While national job growth has weakened, growth in Connecticut is stable, albeit low, according to new numbers released Thursday.
Employers in the state added 900 jobs in August according to the latest jobs report, which tracks trends in the state’s labor market and is released monthly by the Connecticut Department of Labor. The report also notes that the previous month’s jobs numbers are better than initially reported, with the state gaining 800 jobs in July rather than the 700 it first reported.
Connecticut’s unemployment rate, meanwhile, remained at 3.8% for the fourth month in a row. That’s lower than the national unemployment rate, 4.3%.
In a press release announcing the jobs report, state labor commissioner Danté Bartolomeo said the numbers suggest that on some economic measures, Connecticut is faring better than the nation more broadly. “Despite volatility in the national numbers, Connecticut’s economic indicators remain steady,” Bartolomeo said.
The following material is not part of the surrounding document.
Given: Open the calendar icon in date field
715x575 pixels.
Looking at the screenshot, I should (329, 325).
Other members of the department agreed. “Connecticut continues to see stable, sustainable growth,” said CTDOL Director of Research Patrick Flaherty. “Private sector payrolls hit new highs last month and total jobs — public and private sector — are only off their 2008 all-time high by about 700 payroll jobs.”
Still, the jobs report arrived at a moment of heightened economic uncertainty, both nationally and in Connecticut. And after a weaker summer jobs performance than expected nationally, the latest jobs numbers suggest that even with fairly stable growth, Connecticut, like other states, is facing some economic headwinds.
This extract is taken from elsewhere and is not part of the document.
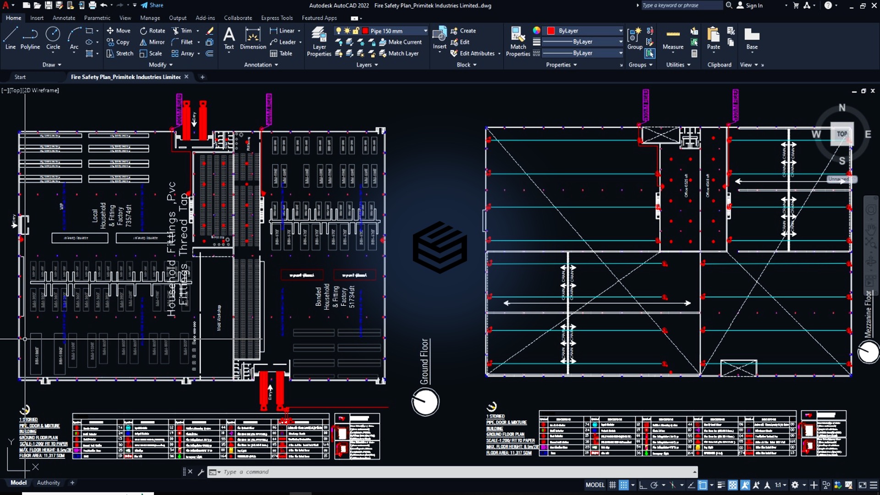
Task: Open the Pipe 150 mm layer dropdown
Action: 394,31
A persistent labor force problem
While the jobs numbers suggest a somewhat steady state for job growth a different figure — focused on the state’s labor force as a whole — tells a different story.
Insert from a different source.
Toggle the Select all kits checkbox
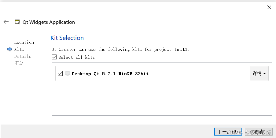Viewport: 276px width, 138px height. (54, 57)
The labor force participation rate is used to measure how much of the working-age population in a place are actively working or looking for employment. The number is related to, but different from, the unemployment rate, which generally tracks people who are not working but are actively searching for a position. Labor force numbers, some economists argue, are a better indication of labor conditions.
Connecticut’s labor force participation rate is currently 64.6%, slightly higher than the national rate of 62.3%.
But the jobs report notes that Connecticut is continuing to see a decline in its labor force overall, as retirements rise and working-age adults move away from the state or leave the labor force for other reasons.
In August, the state’s labor force declined by 4,100. From June to August the state’s labor force declined by 10,300. A shrinking labor force can be a concerning economic indicator: if the effects are prolonged, fewer available workers can create a problem for employers and limit economic output more broadly.
This issue isn’t isolated to Connecticut, but when coupled with the state’s high cost of living and stagnant population growth that is primarily offset by international migration, the numbers are raising concerns locally.
“The labor force numbers are really concerning, with the population of those working or looking for work down 4,100 people last month alone and 12-month growth essentially flat,” Chris DePentima, president and CEO of the Connecticut Business and Industry Association, said in a statement released Thursday afternoon.
And slow job growth coupled with a declining labor force could also suggest a deeper weakening in the economy. In recent months, a number of reports have suggested that Connecticut is dealing with a persistent affordability and cost of living crisis, with families and workers noting that it is becoming more difficult to navigate life in the state.
Businesses are also feeling the squeeze, according to a recent CBIA survey, business owners are reporting dealing with rising costs and a shortage in available workers.
The national economy is also showing warning signs
The latest state jobs report comes as economic uncertainty continues to be felt across the country, with that uncertainty now being supported by recent jobs data.
Last week, the Bureau of Labor Statistics, which tracks jobs and other related data across the country, released a preliminary report finding that national hiring numbers from March 2024 to March 2025 were overcounted by more than 900,000 jobs.
While the annual hiring numbers are usually revised, and the final numbers won’t be released until next year, the size of the recent revision was unusually large, drawing considerable attention and renewed criticism from President Donald Trump, who has previously accused the BLS of politicizing and manipulating jobs data.
The president fired the head of the BLS in August, arguing that the jobs data released that month (which showed the economy added just 22,000 jobs) “were RIGGED in order to make the Republicans, and ME, look bad.” The former agency head, Erika McEntarfer, has disavowed that argument, maintaining that her role was nonpartisan in nature.
When the jobs revision came out earlier this month, the White House said in a statement that “the economy President Trump inherited was even weaker than we thought,” adding that “job growth was lackluster under Biden.”
Concerns over the economy have intensified in recent months, as businesses continue to navigate shifting federal policies on immigration, a reduction in the federal workforce, and changes in tariffs and trade policy. Slower than expected job growth, the news of some job declines, and more job seekers than available positions in the labor market are adding to those concerns.
The weakening labor market has led to efforts to stabilize the economy. The Federal Reserve cut the federal funds rate this week, and has signaled that it may reduce rates further in the coming months in the hopes of boosting the economy.